= Alfred A. Richman =

Surgeon, hospital founder

Alfred A. Richman (c. 1892 – December 8, 1984) was "an orthopedic surgeon and an honorary trustee of Beth Israel Hospital" who "founded Manhattan General Hospital in 1928 and was its executive director".

==Medical career==
Richman graduated from New York Medical College and was a "practicing orthopedic surgeon for a number of years". The rest of his career involved medical facilities:
- A "private sanitarium at 50 West Seventy-fourth Street" (1925-1928)
- 136 East 61st Street (1928–1930): a 20-bed facility named Plaza Hospital. Closed.
- 161 East 90th Street (1930–1934): Manhattan General Hospital. MGH relocated, and another hospital purchased the building.
- 305 Second Avenue (1934–1964): Manhattan General Hospital. acquired by Beth Israel in 1964.

Richman subsequently served Beth Israel as a "trustee and as an administrative consultant".

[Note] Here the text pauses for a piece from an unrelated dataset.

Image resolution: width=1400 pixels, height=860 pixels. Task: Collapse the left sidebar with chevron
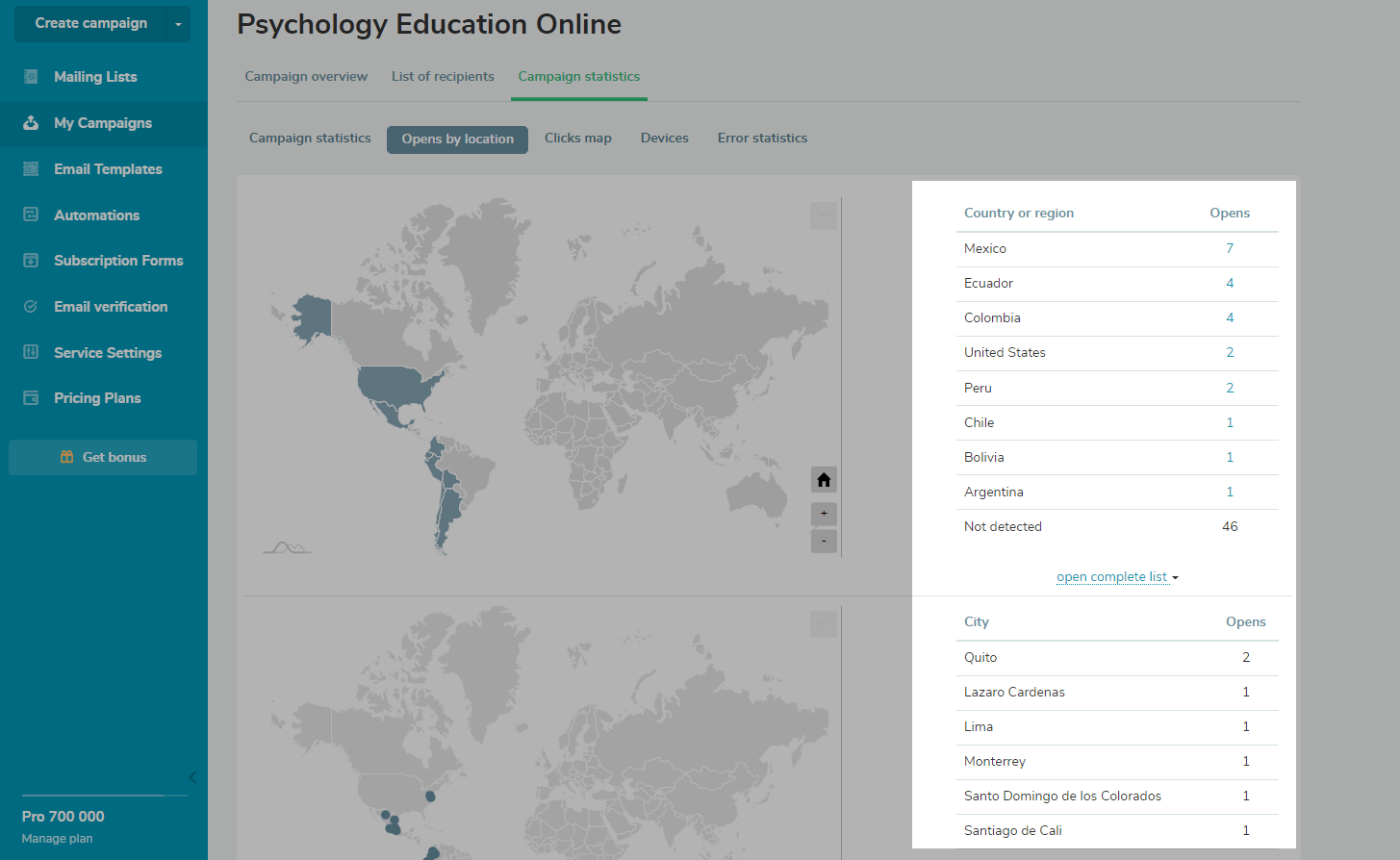192,777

===Tuberculosis treatment===
In 1949, "under Dr. Richman's direction, Manhattan General became the first private, nonvoluntary institution in the city to set aside wards for the care of tuberculosis patients." A 1951 journal noted the unit's "multiple and vesatile" treatments.

==Family==
He was survived by his wife, their three sons and a daughter, nine grandchildren, two great-grandchildren, and three brothers, Hyman, David, and Julius.